*YOUR OBJECTIVE:* Below are entries. Copy exactly the lines running from the line that holds "Autorská práva k" to the line that holds "topí (83, 1329)", with both ends included.

-- Opening Marker --

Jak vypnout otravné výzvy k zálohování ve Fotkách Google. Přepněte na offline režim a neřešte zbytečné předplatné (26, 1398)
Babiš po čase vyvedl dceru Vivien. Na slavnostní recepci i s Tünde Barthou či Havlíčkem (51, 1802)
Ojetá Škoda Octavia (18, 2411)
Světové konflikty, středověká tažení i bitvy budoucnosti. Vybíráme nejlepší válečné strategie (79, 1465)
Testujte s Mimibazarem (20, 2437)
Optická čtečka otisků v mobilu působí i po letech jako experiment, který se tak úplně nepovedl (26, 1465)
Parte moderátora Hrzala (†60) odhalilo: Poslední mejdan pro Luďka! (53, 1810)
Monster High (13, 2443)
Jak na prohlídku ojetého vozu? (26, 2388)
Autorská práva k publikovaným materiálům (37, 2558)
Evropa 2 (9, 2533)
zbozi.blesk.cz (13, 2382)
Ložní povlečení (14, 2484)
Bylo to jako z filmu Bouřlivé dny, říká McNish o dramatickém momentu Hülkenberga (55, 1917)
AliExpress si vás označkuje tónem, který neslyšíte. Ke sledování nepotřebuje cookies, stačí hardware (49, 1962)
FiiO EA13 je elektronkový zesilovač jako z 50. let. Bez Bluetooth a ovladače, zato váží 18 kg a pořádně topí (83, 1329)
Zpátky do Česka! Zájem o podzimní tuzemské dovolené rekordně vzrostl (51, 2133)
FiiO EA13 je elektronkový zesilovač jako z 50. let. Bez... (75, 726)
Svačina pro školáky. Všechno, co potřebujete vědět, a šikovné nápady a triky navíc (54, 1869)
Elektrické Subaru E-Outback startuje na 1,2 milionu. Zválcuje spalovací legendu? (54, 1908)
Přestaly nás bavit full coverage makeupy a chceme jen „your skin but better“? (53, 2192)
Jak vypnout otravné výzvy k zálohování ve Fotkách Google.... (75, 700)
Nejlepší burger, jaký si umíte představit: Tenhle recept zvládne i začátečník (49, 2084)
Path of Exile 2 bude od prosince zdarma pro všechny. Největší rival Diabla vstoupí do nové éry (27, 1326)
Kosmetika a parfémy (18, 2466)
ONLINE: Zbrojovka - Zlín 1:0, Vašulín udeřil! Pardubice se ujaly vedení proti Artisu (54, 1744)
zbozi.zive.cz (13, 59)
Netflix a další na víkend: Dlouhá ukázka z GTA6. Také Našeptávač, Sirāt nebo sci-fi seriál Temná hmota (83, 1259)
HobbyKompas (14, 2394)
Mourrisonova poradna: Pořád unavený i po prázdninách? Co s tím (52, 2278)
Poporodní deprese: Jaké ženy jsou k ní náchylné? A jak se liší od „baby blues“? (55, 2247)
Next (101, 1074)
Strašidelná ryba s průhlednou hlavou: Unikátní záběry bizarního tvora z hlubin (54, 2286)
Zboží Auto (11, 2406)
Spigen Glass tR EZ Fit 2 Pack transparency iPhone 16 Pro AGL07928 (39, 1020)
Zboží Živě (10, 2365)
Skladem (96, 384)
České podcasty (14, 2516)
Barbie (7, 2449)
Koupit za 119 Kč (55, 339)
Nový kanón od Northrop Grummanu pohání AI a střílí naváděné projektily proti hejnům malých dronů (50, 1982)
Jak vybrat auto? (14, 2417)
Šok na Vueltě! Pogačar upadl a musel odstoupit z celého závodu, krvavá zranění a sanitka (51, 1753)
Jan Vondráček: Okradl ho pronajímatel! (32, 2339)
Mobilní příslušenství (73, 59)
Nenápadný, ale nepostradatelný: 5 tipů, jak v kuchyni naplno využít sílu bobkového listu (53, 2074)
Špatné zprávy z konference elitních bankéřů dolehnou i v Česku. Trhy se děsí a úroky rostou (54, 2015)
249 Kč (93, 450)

-- Closing Marker --

*RESPONSE TO THE TASK:*
Autorská práva k publikovaným materiálům (37, 2558)
Evropa 2 (9, 2533)
zbozi.blesk.cz (13, 2382)
Ložní povlečení (14, 2484)
Bylo to jako z filmu Bouřlivé dny, říká McNish o dramatickém momentu Hülkenberga (55, 1917)
AliExpress si vás označkuje tónem, který neslyšíte. Ke sledování nepotřebuje cookies, stačí hardware (49, 1962)
FiiO EA13 je elektronkový zesilovač jako z 50. let. Bez Bluetooth a ovladače, zato váží 18 kg a pořádně topí (83, 1329)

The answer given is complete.